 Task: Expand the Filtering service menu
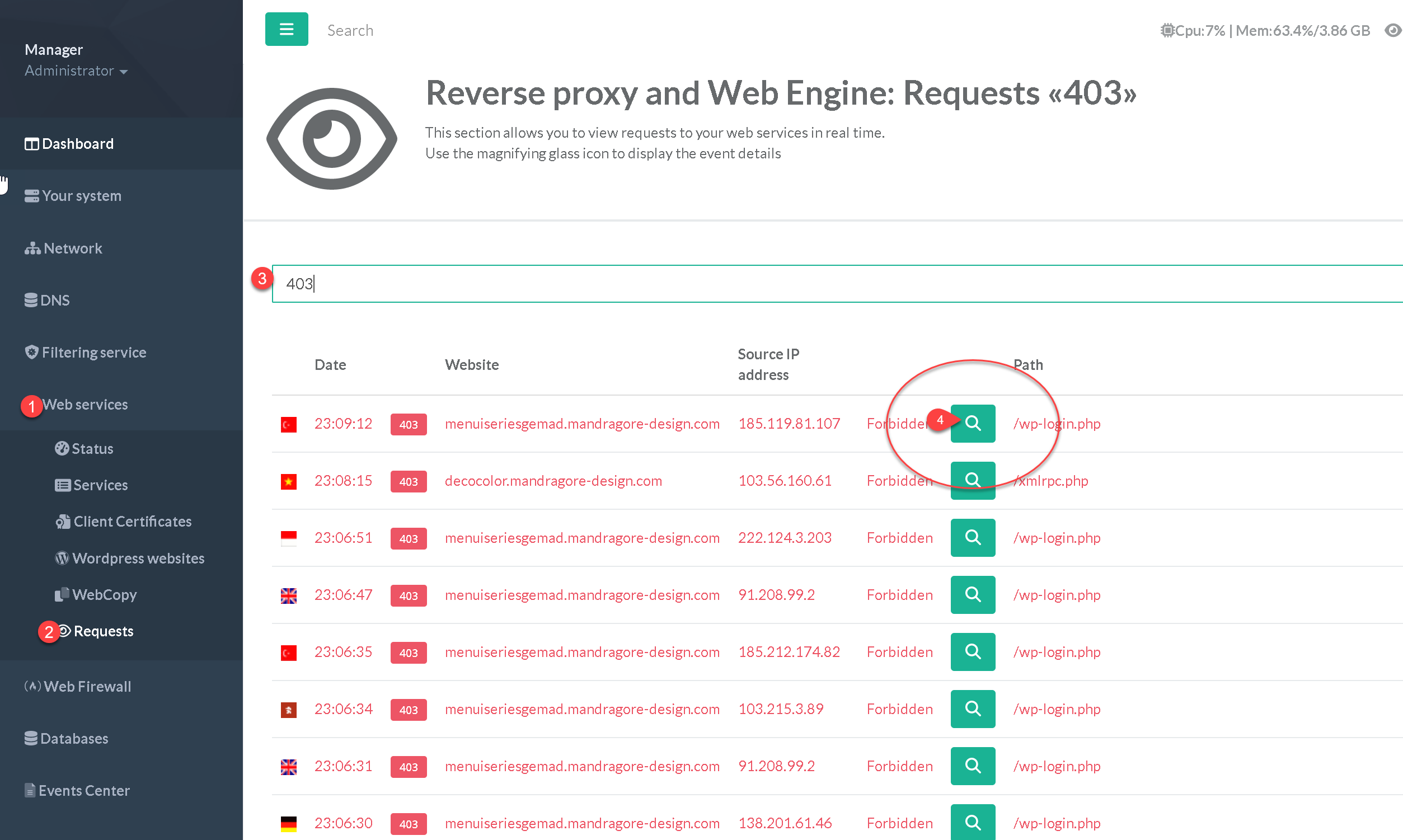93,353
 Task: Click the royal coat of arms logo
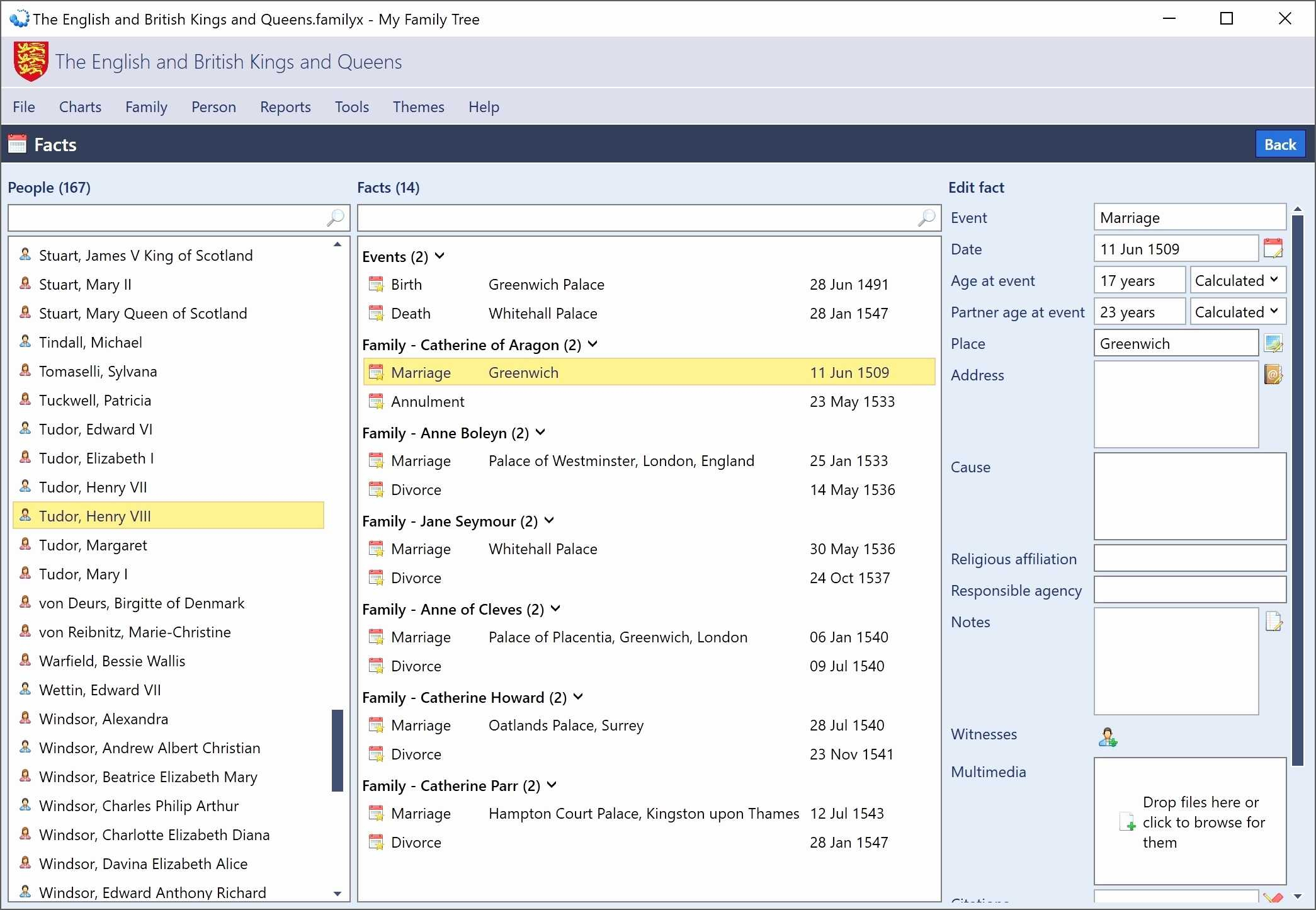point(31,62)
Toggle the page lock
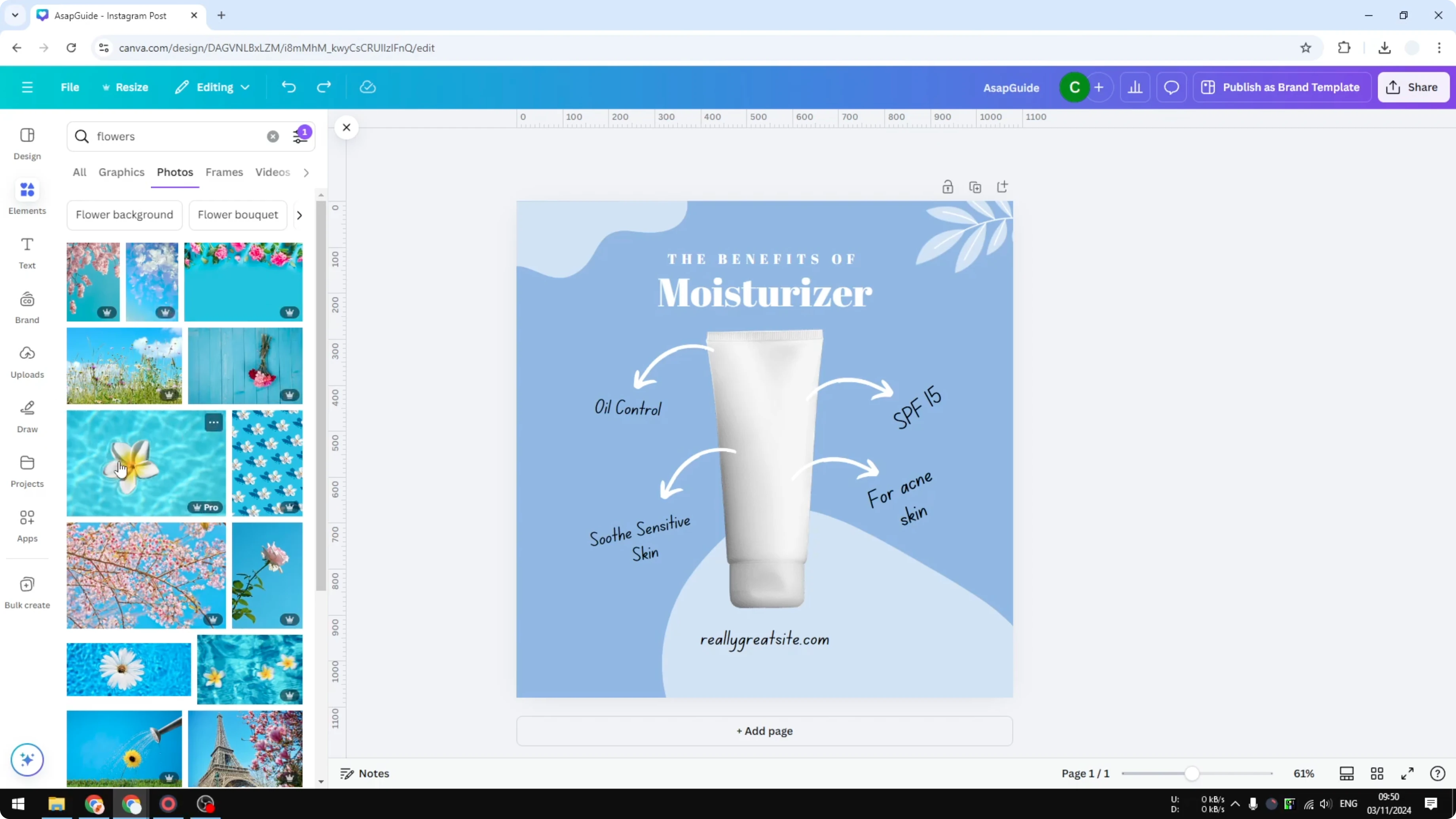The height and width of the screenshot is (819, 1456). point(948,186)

==============================

Only the records, copied exactly and free of pictures, belong in the answer.

RESPONSE TO THE TASK:
 Task: Expand the Filtering service menu
93,353
 Task: Click the royal coat of arms logo
point(31,62)
Toggle the page lock
The height and width of the screenshot is (819, 1456). point(948,186)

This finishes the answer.